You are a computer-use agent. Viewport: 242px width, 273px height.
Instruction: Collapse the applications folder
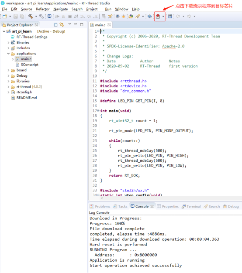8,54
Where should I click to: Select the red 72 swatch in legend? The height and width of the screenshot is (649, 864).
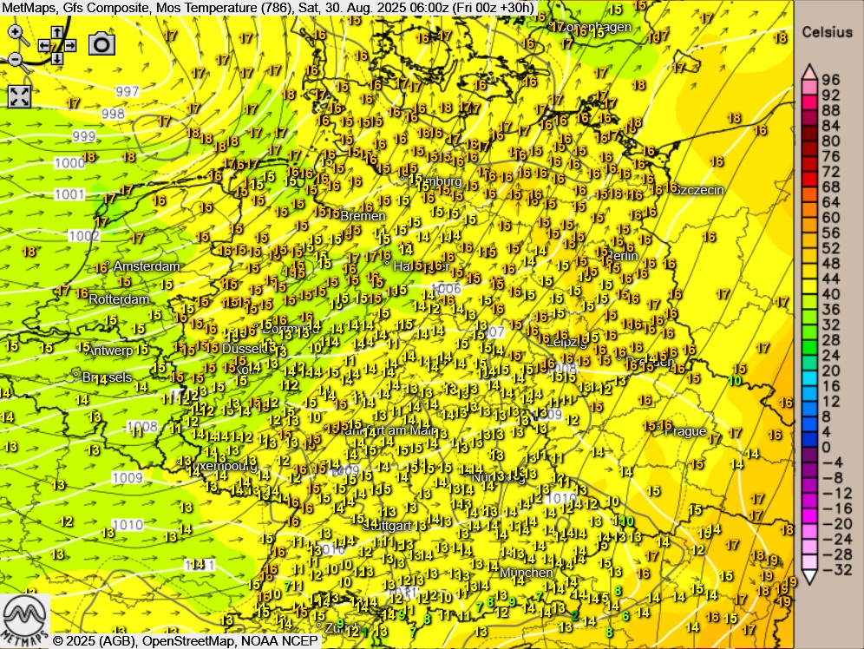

==

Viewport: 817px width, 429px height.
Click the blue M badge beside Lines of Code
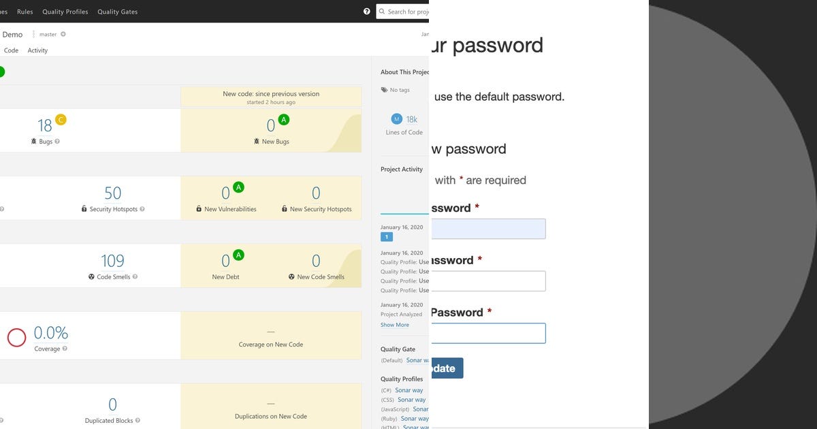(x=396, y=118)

...

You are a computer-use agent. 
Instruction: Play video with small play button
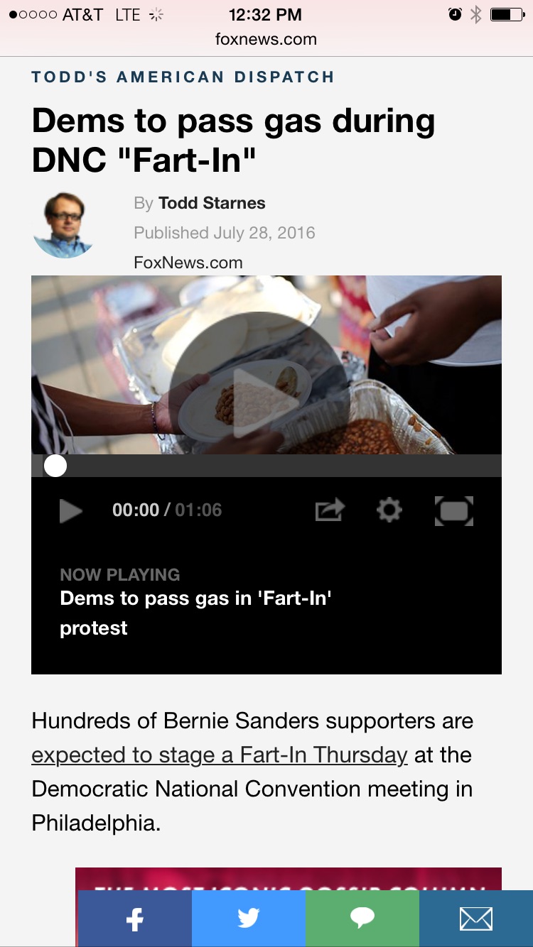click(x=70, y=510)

# [TASK PROMPT]
What is wanted is an exact copy of the lines above from the one containing "You are a computer-use agent. Viewport: 242px" through the one containing "Where should I", with no pictures in it.

# [WRITTEN REPLY]
You are a computer-use agent. Viewport: 242px width, 273px height.
Instruction: Collapse the applications folder
8,54
Where should I click to: Select the red 72 swatch in legend? The height and width of the screenshot is (649, 864).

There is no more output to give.